Aston Martin, freshly free of author Motor Company, is trying to become the incoming Porsche, a small, low-volume, high-profit sports car company, just as Porsche becomes the incoming dweller worker purchase up Brobdingnagian chunks of Volkswagen AG.
Take the V8 Vantage, Aston’s competitor for the 911. Please. Because if you hit a lot of money and a discernment of taste, the Vantage is worth kindness as an alternative to the Best Sports Car Ever. You can see this Porsche strategy in the 2009 V8 Vantage, a bonny two-seat coupe and auto that’s apace becoming an iconic luxury sports car design. Like Porsche with the 911, Aston won’t be updating the Vantage with facelifts every few years. The ‘09 V8 Vantage looks exactly same the ‘08 V8 Vantage, save for newborn 19-in. wheel designs and some interior tweaks.
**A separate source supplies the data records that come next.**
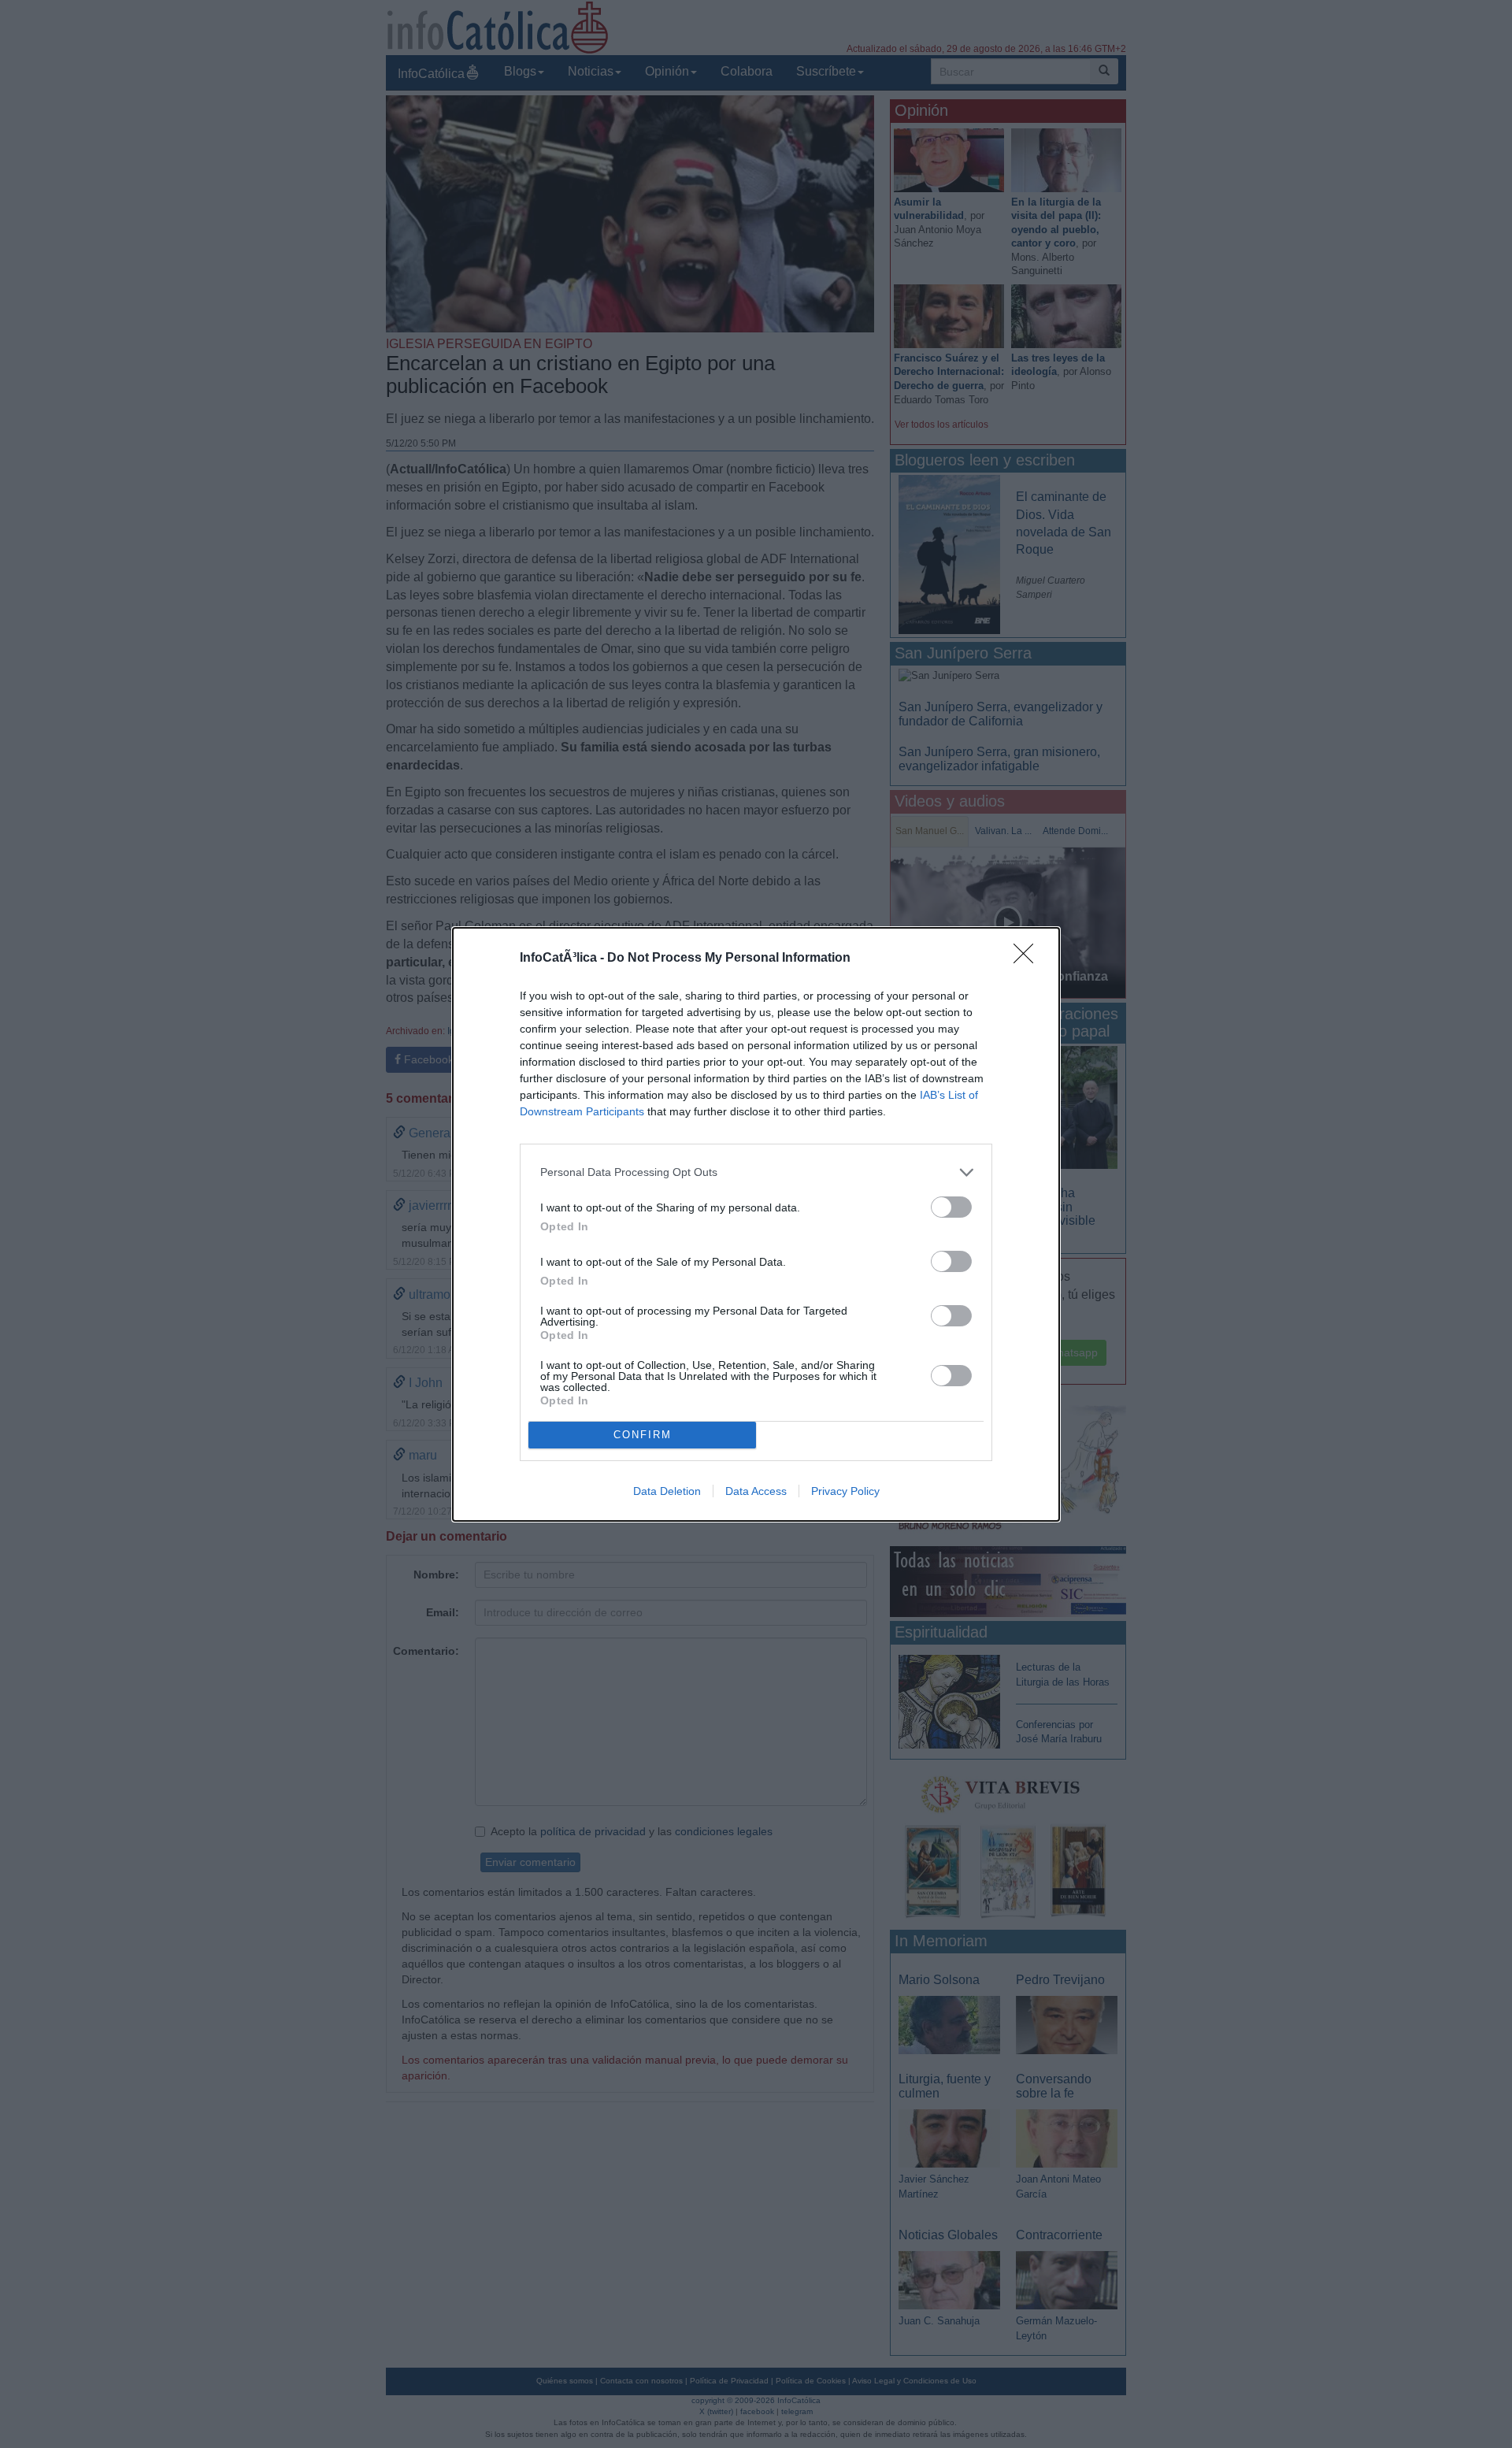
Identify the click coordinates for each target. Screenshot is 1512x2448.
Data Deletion (667, 1491)
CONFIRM (642, 1435)
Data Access (756, 1491)
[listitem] (756, 1172)
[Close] (1028, 959)
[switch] (951, 1207)
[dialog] (756, 1224)
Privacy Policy (845, 1491)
The big change is under the hood. Aston Martin has bored and stroked the 4.3L V-8 (saying it has, in essence, fashioned a newborn block) to 4.7 L. Now it has 420 hp, up 11 percent, and 347 lb-ft of torque, up 15 percent. The newborn V-8 has thinner chamber liners, a newborn forged-steel crankshaft with newborn holes in the counter-weights for reduced rotating mass and better inter-bay breathing, newborn forged-steel connecting rods and cast-aluminum pistons, a newborn sump sportfishing for the dry-sump fill grouping and oil restorative points moved to the sides of the pump, from the front and rear. The chamber heads hit a newborn intake port and bigger inlet valves, accumulated 1 mm to 35. Aston has modified the intake increase to match the newborn port to optimize airflow. The engine ease comes from Ford’s Cologne, Germany, factory.
In the Vantage, the newborn V-8 is hurried and fast. Does it see 40 hp more than a 4.3L Vantage? Yes, marginally, though this is really the sort of thing that shows up better in helper testing. Punch the enrich in second, or especially third gear on brief Eiffel Mountain straights between tight turns, and it feels same you’ve got all the noesis you need. So did the old 4.3 — this is just more immediate, thanks to that higher force figure. The V-8 ease sounds docile around town, rorty under throttle.
Aston Martin also worked on the transmissions, modifying the aggregation and flywheel, reducing aggregation pedal efforts for the accepted six-speed manual and action 1.1 lb (for low rotating group and thus better engine responsiveness) with either the manual or the six-speed Sportshift twin-clutch automanual. Engineers remapped the Sportshift, but it still feels too slow (with no driver-operated programming system). The only way to drive it smoothly is to lift patch shifting, which really defeats the paddle-shifter’s purpose. The full manual feels nearly perfect, both stagehand and clutch, but the stagehand sits gangly on the edifice console, which causes a driver to elbow himself patch movement gears.
Aston has upgraded the suspension, too, including stiffer springs and accepted Bilstein dampers. Apparently responding to some criticism that the V8 Vantage was too soft, Aston has additional an optional Sports Pack, which includes forged lightweight alloy wheels (the five-spoke organisation is nice; there’s also a newborn 20-spoke design), uprated springs, and on the coupe a revised rear anti-roll bar.